What is required -
The word "GUÍAS" occurs in some lines of the listing. Copy those lines.

Data -

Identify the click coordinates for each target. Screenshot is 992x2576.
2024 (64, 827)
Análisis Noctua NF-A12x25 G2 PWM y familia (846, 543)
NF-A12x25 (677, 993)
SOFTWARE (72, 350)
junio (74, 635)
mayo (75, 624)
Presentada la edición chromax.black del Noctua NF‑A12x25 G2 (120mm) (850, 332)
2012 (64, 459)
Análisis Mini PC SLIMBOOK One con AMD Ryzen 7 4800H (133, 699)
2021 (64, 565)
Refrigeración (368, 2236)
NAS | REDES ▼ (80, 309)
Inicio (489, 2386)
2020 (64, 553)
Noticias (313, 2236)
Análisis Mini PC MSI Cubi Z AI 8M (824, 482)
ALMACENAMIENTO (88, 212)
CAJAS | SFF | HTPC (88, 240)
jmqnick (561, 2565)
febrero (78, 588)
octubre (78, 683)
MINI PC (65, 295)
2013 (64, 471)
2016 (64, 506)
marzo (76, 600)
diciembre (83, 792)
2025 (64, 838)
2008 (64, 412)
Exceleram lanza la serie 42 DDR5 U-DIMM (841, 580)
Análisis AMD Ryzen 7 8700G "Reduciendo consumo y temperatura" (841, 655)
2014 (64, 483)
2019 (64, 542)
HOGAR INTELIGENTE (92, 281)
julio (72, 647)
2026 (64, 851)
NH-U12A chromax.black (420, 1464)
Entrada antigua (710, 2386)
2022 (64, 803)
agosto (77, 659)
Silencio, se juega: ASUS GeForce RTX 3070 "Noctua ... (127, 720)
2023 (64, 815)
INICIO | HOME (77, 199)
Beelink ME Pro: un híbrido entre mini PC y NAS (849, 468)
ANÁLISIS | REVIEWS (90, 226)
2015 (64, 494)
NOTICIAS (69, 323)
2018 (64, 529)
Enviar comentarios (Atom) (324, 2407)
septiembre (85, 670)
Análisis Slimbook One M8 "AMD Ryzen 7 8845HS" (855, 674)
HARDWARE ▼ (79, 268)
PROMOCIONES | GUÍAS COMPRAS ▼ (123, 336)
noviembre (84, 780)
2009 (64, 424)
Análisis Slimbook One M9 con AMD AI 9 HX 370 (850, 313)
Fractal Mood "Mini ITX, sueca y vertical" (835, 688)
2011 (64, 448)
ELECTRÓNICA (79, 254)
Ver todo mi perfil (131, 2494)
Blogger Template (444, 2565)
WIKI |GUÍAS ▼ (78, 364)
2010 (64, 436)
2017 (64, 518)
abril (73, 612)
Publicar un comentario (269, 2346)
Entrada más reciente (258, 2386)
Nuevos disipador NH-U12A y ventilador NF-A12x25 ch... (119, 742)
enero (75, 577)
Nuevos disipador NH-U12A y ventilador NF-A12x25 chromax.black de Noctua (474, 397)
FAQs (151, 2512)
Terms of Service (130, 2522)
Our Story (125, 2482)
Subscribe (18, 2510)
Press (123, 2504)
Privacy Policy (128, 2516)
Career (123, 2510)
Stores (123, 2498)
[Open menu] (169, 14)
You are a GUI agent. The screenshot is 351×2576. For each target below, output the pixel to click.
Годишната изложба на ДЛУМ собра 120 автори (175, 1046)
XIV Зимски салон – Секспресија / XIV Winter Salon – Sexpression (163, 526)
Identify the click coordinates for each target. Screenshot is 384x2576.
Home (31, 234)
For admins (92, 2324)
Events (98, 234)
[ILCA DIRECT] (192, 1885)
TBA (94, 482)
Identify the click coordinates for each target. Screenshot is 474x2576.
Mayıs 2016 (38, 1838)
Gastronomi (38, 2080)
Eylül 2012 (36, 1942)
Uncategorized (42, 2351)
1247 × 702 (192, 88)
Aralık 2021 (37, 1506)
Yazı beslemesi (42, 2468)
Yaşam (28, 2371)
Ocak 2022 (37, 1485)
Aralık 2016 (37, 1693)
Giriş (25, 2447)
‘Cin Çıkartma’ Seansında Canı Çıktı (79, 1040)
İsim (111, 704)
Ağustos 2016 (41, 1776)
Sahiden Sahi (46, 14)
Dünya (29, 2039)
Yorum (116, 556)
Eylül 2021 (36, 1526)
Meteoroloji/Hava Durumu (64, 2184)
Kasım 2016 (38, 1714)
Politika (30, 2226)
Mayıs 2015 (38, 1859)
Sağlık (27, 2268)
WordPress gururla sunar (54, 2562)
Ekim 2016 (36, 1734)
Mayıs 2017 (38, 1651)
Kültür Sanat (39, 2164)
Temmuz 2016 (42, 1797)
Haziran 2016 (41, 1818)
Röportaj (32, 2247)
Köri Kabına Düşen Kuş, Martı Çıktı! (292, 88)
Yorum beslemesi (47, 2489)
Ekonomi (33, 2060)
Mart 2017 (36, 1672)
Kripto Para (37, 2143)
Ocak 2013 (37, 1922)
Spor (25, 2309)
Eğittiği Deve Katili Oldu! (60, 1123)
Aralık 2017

Completed exercise -
PROMOCIONES | GUÍAS COMPRAS ▼ (123, 336)
WIKI |GUÍAS ▼ (78, 364)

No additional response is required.